Task brief: Print every entry again exactly, with no pictures.

Dataset excerpts:
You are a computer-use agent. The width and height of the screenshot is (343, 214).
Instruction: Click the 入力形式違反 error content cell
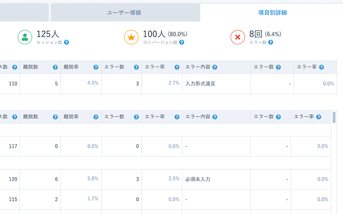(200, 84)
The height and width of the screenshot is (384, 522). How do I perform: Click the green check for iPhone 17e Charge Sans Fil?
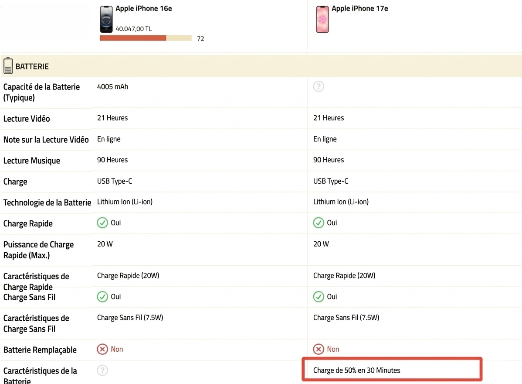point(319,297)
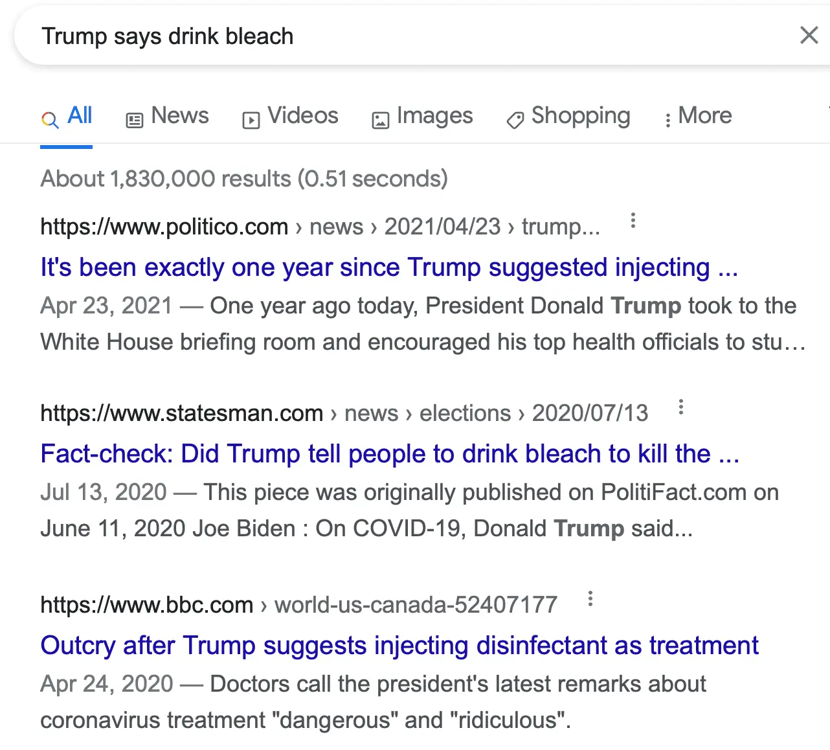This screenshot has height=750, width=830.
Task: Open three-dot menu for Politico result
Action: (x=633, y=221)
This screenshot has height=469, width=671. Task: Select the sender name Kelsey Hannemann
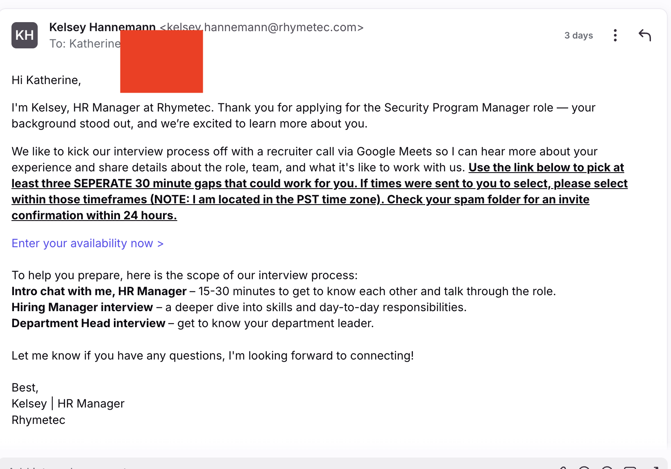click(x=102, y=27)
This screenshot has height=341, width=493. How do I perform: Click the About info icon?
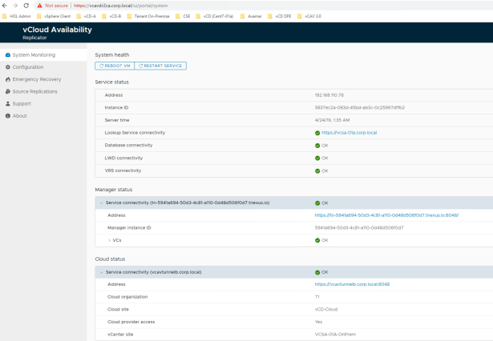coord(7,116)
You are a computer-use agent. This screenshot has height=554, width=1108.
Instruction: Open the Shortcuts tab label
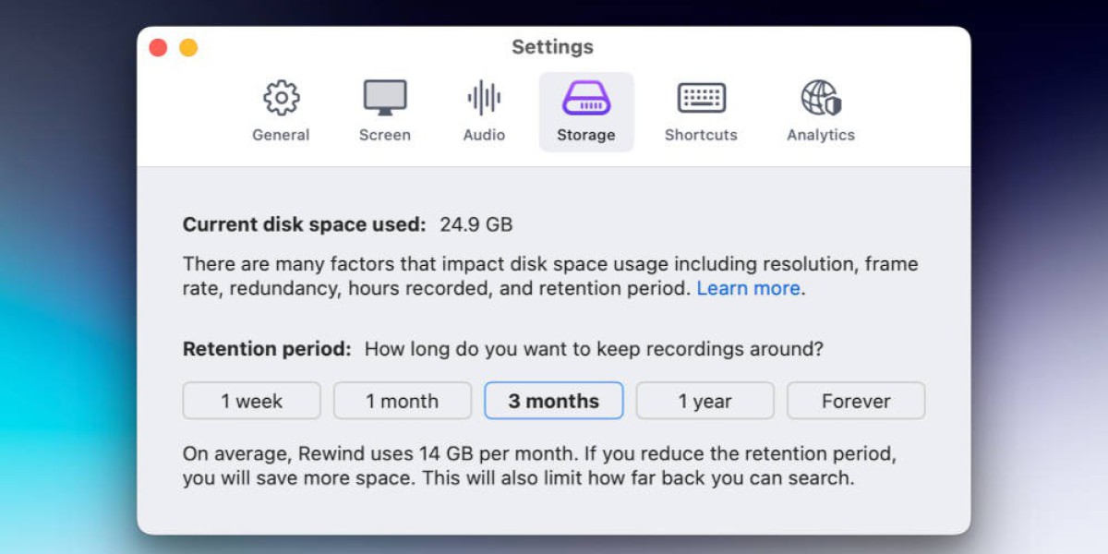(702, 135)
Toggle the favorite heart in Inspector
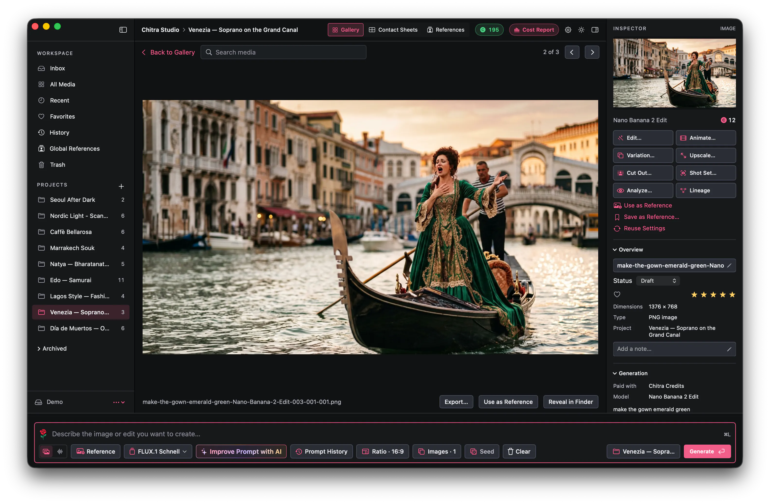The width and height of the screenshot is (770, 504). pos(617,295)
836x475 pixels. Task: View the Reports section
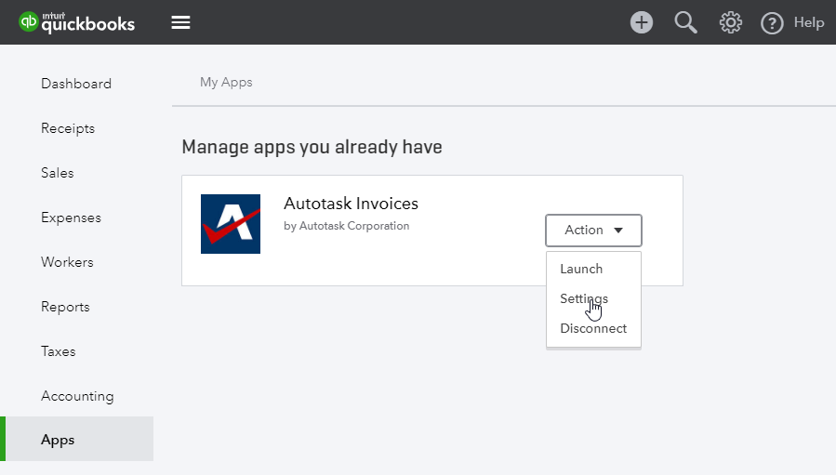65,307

Solution to the exercise:
You are a computer-use agent. The width and height of the screenshot is (343, 214).
Instruction: Click the 入力形式違反 error content cell
(200, 84)
The height and width of the screenshot is (384, 522). How do I perform: Click the green check for iPhone 17e Charge Sans Fil?
point(319,297)
This screenshot has height=750, width=830.
Task: Open three-dot menu for Politico result
Action: (x=633, y=221)
This screenshot has height=469, width=671. Task: Select the sender name Kelsey Hannemann
click(x=102, y=27)
This screenshot has height=341, width=493. How do I perform: Click the About info icon?
coord(7,116)
You are a computer-use agent. This screenshot has height=554, width=1108.
Instruction: Open the Shortcuts tab label
(702, 135)
Toggle the favorite heart in Inspector
The width and height of the screenshot is (770, 504). pos(617,295)
836x475 pixels. Task: View the Reports section
65,307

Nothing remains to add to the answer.